Utilities company Thames Water is planning to transition its defined contribution (DC) stakeholder arrangements to the Aon MasterTrust.

Thames Water is the UK’s biggest water and wastewater services provider and its DC scheme has about 5,000 members.

By entering the Aon MasterTrust, Thames Water’s DC members will have access to an arrangement “that offers better value, greater flexibility and enhanced features”, Aon said in a statement. 

It said there will be a reduced administration charge and an enhanced investment offering managed by Aon’s fiduciary team. 

There would also be easy access to a full range of flexible retirement options in addition to online tools and modellers to help members plan savings and retirement options, including full app and mobile support.

Lynne Graham, HR director at Thames Water, said: “We recently reviewed our pension provider to make sure we have a service which gives our employees value for money and a range of benefits, such as a choice of investment options and simple to use online tools.”

“We wanted to offer our members access to the best plan available with a good pension outcome on retirement and we’re delighted to have agreed a new partnership with Aon.”

Tony Britton, head of UK DC solutions at Aon, said: “We have seen a real market shift with master trusts becoming increasingly popular DC vehicles. Our own master trust has shown significant growth since going live in 2017, and, including clients that are currently onboarding, we now have over £2.5bn (€2.7bn) of assets committed across our DC range.”

Buyout deals increasingly popular long-term objective

Almost half (49%) of UK pension schemes are now targeting buyout as their long-term objective, up from just 15% four years ago, according to a survey conducted by Hymans Robertson.

The survey, which was of 100 defined benefit (DB) pension scheme trustees, also showed that in the same period the number of pension schemes aiming for self-sufficiency as their long-term objective fell to 37%, from 81% four years ago.

The remaining 14% of pension schemes said they were targeting a form of consolidation as their long-term objective.

According to the consultancy’s half year risk transfer report, £25bn (€27.3bn) of pension scheme risk was insured in the first six months of 2020 and 40% of FTSE100 companies that sponsor DB pension schemes have now completed buy-ins, buyouts or longevity swaps.

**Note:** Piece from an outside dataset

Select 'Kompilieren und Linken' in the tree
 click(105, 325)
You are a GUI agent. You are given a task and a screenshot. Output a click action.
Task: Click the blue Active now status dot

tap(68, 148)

James Mullins, head of risk transfer at Hymans Robertson, said: “This growing demand from pension schemes means that, even with the additional challenges posed by COVID-19, we expect the total number of buy-ins and buyouts in 2020 to increase from the 153 transactions seen in 2019.”

He said, however, that the lower number of multi-billion pound buy-in transactions this year meant that Hymans expected the average transaction size to be lower than the £286m seen in 2019.

“So the total transaction value in 2020 for buy-ins and buyouts is likely to be around £30bn, which is around two-thirds of the 2019 total of £43.8bn,” he said.

“Our trustee survey shows that pension scheme enthusiasm for buy-ins and buyouts continues to grow and we expect demand to average £37bn a year over the next decade,” he added.

*Hymans Robertson’s annual Trustee Barometer surveys 100 trustees of private DB pension schemes with assets under management greater than £50m. The survey is carried out by a third party and all responses are confidential.